━━ Text
The RD45 project was reviewed by the LCB in April 1998, and recommended for continuation for a further 18 months, with the following milestones and comments:
"The project has achieved the initial R&D goal of investigating and identifying potential solutions to the problem of persistent data storage for LHC experiments. The proposed solution: ODBMS (Objectivity) is now adopted for data persistency not only by all the LHC experiments but by many others (BaBar, NA45, COMPASS, RHIC) ready to take data in 1-2 years.
RD45 has met the 1997 milestones set by the LCB and is congratulated for its excellent work. The project has addressed many of the initial questions about the use of object databases for data persistence during its four-year lifetime and shown that commercial solutions can be applied. The project is now moving into a new phase combining the creation of a production data management service while at the same time continuing R&D to enable the technologies to be used effectively in LHC collaborations. In this new phase, in which R&D will be carried out in parallel with production activities which are equally important in validating the overall strategy, the LHC experiments are expected to actively participate in defining and performing the necessary R&D. The LCB recommends that the project be continued with the next status report scheduled in 18 months time in order to accommodate both production and R&D activities. The LCB internal referees should make a brief status report to the LCB at 6 month intervals."
━━━━
Complete the following.
1) Write out the part of the RD45 review text that opens with the words containing "The RD45 project" and closes with "in 1-2 years.".
2) According to the RD45 review text, how often should the LCB internal referees give a brief status report to the LCB?
━━ Records shown
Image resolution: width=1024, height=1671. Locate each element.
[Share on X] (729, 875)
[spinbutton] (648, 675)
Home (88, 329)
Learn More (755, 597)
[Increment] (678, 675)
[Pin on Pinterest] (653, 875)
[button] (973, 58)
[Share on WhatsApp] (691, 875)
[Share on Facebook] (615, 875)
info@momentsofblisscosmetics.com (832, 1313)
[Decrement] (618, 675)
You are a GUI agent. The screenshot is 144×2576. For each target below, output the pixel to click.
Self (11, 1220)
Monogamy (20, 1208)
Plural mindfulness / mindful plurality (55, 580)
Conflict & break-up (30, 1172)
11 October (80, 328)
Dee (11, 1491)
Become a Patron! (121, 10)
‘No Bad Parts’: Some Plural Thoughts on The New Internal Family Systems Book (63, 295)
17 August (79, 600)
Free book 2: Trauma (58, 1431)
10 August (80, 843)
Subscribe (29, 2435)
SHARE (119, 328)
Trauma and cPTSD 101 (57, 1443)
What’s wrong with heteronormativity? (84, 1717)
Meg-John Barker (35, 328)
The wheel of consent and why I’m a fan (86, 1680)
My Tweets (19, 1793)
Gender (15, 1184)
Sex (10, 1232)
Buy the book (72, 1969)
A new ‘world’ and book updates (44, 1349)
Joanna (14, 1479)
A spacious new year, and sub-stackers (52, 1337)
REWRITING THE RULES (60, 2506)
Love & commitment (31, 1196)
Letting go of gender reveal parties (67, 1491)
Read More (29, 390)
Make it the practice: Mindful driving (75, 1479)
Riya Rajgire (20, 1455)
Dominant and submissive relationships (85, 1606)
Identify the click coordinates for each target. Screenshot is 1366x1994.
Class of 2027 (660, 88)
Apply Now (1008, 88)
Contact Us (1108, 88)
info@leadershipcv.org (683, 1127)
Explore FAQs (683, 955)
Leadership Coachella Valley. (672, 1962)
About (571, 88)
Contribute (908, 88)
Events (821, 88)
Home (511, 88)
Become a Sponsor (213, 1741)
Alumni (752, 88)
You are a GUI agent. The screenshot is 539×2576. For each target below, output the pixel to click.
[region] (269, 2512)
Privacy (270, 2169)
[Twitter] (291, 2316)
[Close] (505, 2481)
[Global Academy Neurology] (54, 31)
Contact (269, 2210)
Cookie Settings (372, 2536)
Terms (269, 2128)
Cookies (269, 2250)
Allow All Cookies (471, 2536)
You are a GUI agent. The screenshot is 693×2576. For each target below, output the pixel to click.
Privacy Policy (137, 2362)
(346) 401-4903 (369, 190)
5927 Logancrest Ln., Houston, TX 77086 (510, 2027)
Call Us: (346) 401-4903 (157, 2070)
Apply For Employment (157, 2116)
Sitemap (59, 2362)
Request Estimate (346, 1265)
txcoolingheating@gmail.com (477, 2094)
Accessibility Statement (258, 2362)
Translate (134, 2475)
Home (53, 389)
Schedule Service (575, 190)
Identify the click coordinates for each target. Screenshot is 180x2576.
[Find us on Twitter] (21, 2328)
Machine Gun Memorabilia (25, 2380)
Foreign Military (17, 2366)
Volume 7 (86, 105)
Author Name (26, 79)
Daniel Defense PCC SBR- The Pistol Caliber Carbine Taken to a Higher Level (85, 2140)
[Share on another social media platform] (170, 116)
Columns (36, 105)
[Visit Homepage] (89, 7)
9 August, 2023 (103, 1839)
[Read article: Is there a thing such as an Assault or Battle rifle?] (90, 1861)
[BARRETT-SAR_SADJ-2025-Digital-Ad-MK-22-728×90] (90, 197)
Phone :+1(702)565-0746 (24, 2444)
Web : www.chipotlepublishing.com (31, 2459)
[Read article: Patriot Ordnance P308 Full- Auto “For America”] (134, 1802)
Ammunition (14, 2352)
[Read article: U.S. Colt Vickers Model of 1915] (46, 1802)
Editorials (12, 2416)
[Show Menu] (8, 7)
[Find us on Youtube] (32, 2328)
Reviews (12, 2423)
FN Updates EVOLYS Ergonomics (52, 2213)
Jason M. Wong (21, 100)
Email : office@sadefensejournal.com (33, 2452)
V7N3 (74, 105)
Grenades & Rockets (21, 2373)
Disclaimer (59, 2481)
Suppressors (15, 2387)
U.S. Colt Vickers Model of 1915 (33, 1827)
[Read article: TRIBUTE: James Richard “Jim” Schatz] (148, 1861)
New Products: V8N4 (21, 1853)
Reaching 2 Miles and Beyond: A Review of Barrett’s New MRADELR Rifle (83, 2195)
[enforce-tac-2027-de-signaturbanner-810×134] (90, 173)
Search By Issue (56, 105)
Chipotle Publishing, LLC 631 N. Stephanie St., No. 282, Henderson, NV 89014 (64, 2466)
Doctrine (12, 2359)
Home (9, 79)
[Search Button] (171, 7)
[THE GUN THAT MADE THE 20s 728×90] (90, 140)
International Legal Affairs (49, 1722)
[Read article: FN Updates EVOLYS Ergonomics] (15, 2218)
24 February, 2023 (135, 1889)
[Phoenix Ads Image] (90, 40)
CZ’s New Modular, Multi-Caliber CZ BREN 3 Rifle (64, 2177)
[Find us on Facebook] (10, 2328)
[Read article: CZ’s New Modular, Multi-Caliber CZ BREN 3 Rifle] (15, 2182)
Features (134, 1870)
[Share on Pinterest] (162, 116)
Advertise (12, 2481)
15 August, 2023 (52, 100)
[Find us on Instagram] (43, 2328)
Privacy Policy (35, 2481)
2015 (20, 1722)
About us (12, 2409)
━━━━
Responses per task.
1)
The RD45 project was reviewed by the LCB in April 1998, and recommended for continuation for a further 18 months, with the following milestones and comments:
"The project has achieved the initial R&D goal of investigating and identifying potential solutions to the problem of persistent data storage for LHC experiments. The proposed solution: ODBMS (Objectivity) is now adopted for data persistency not only by all the LHC experiments but by many others (BaBar, NA45, COMPASS, RHIC) ready to take data in 1-2 years.

2) Every 6 months.